WHAT YOU HAVE TO DO:
Wherever the word "agent" occurs in the listing below, copy that whole line.

(DATA PROVIDED Opens)

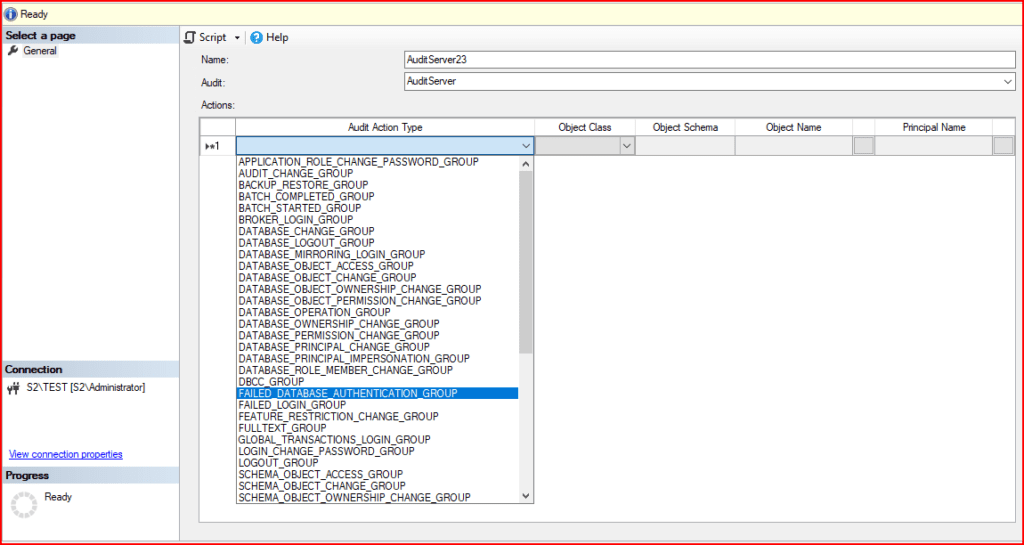Click the Script toolbar icon
Viewport: 1024px width, 545px height.
(190, 37)
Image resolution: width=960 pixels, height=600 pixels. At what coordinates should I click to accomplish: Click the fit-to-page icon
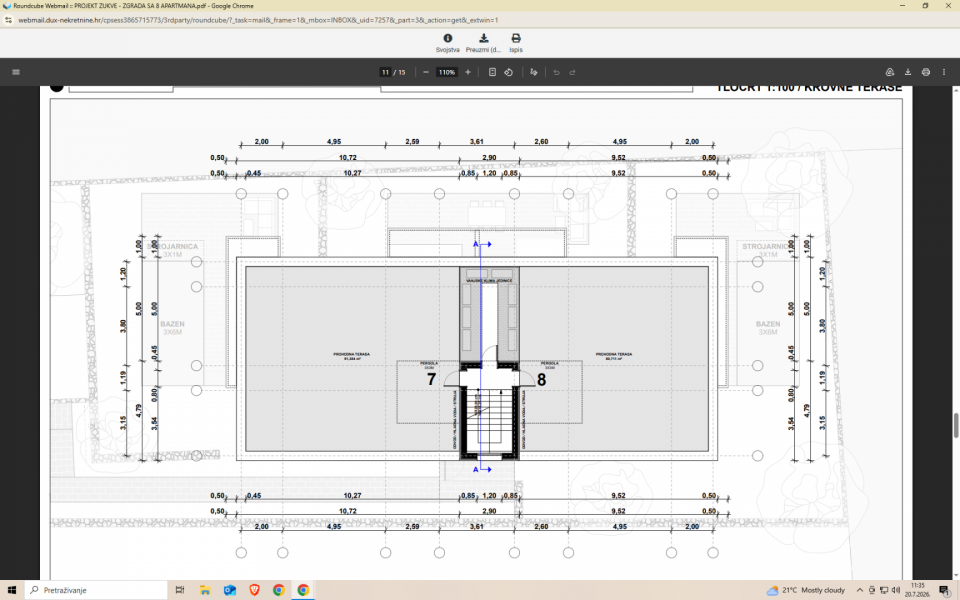click(492, 72)
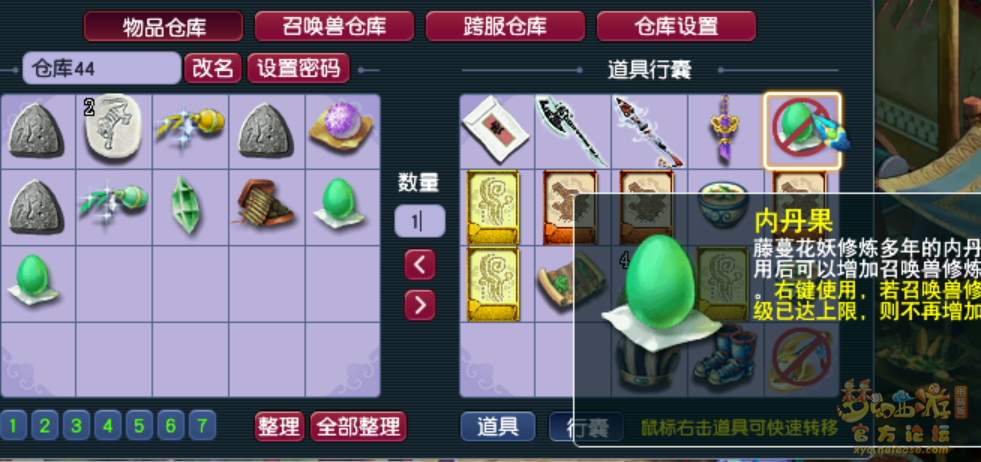
Task: Pick the black axe weapon in bag
Action: [x=572, y=131]
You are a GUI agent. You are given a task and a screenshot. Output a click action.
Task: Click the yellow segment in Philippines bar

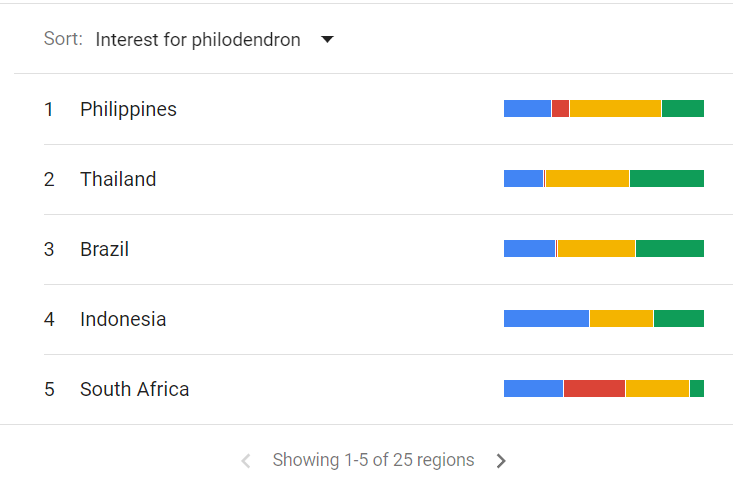coord(615,109)
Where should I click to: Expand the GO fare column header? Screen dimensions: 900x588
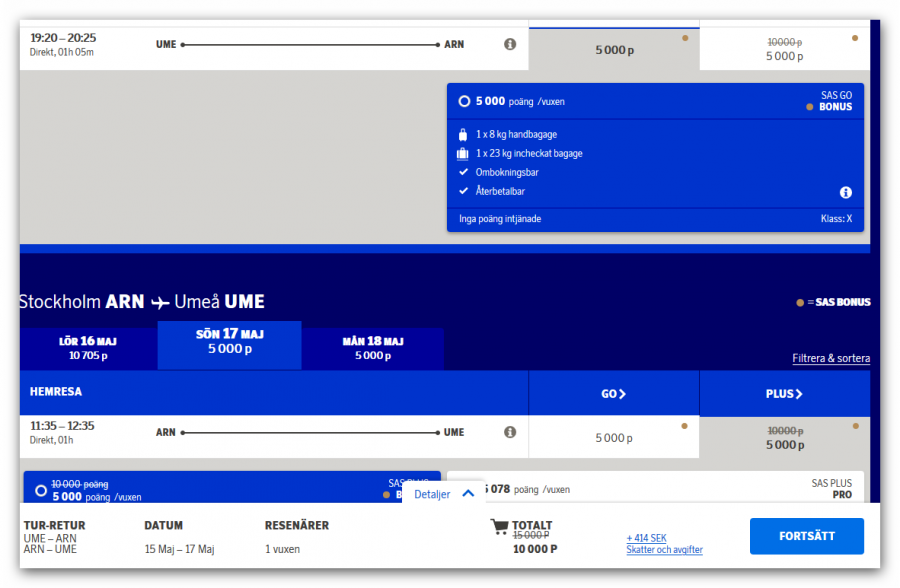(x=613, y=394)
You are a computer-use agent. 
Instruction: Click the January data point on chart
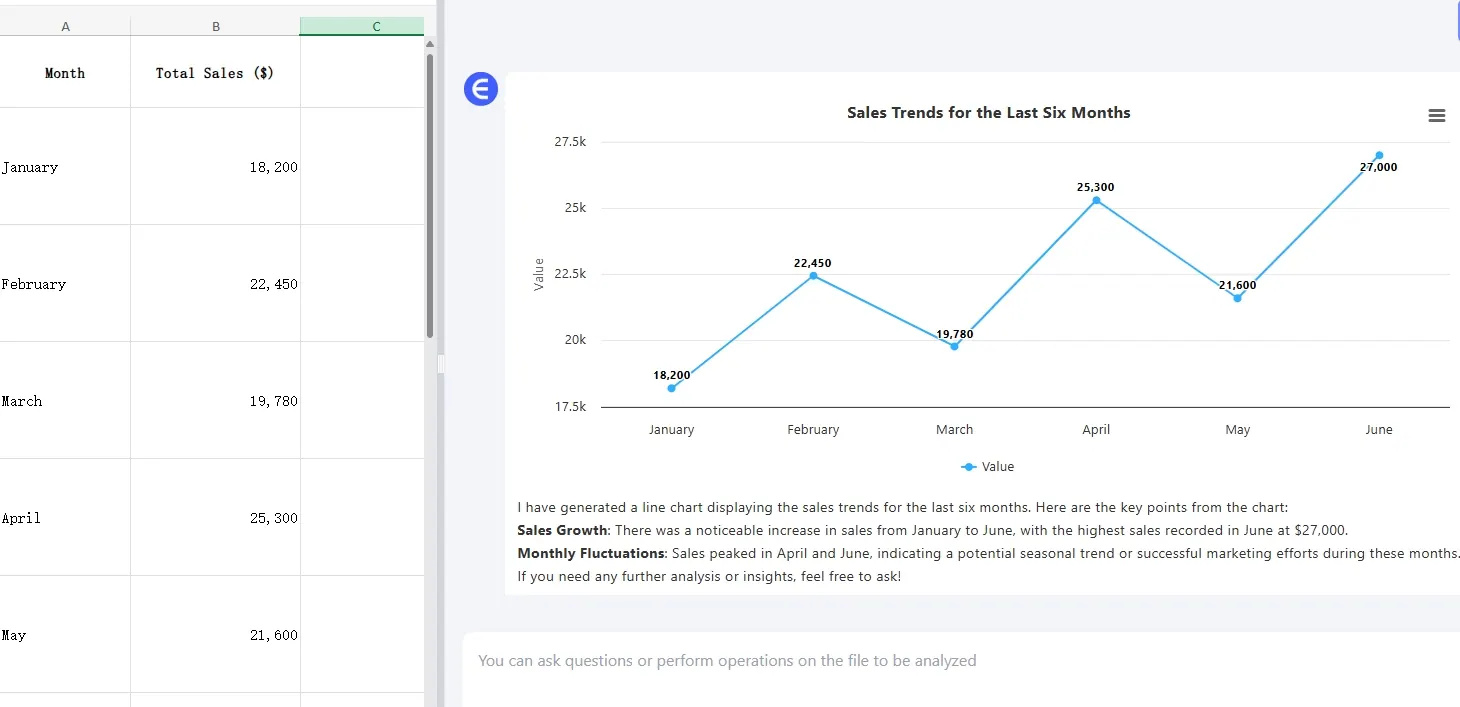(671, 388)
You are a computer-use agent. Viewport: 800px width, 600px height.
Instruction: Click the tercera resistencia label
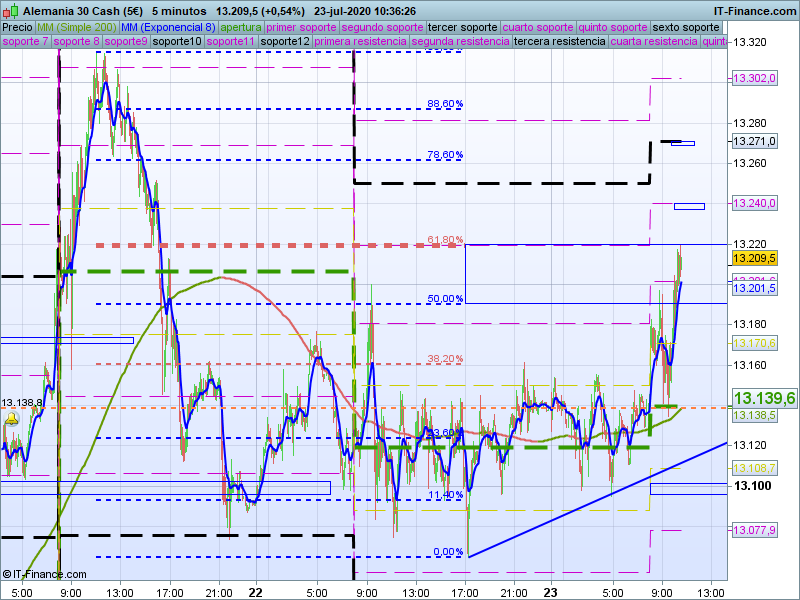tap(559, 42)
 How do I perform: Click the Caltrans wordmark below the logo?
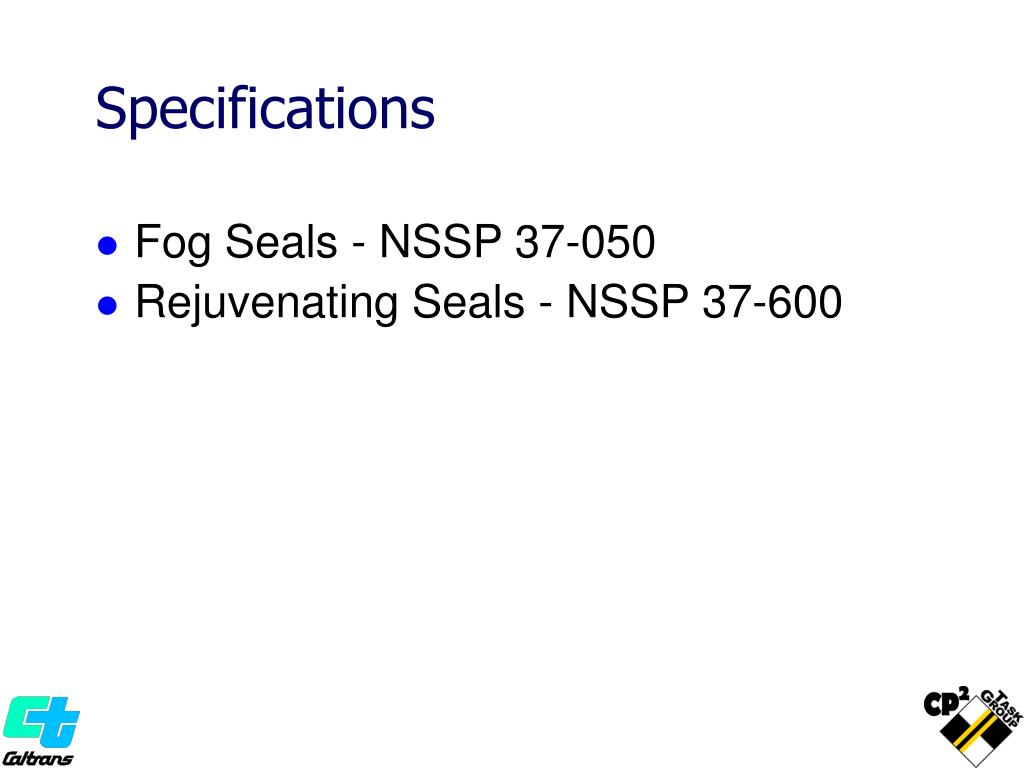(38, 758)
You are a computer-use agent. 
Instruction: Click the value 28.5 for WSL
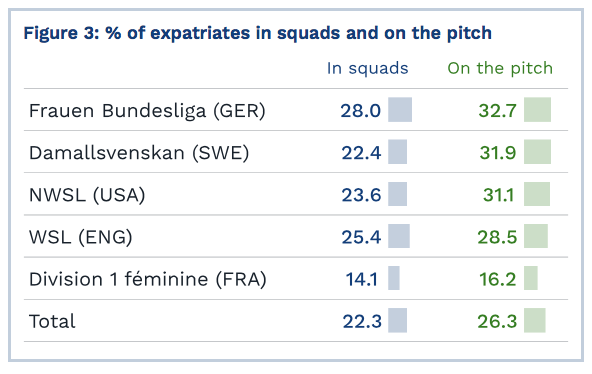497,238
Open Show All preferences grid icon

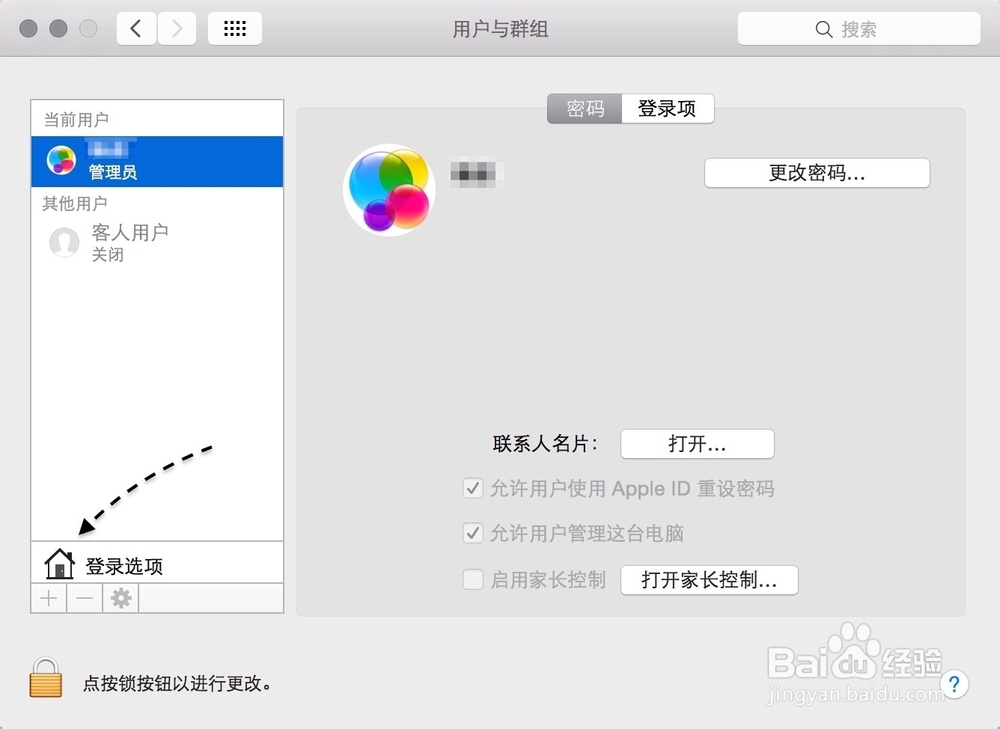(234, 28)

(DATA PROVIDED Closes)

RESPONSE TO THIS EXERCISE:
You are a GUI agent. You are given a task and a screenshot. Output a click action.
You are a computer-use agent. 
You are a computer-use agent. Viewport: 800px width, 600px height.
You are a computer-use agent. 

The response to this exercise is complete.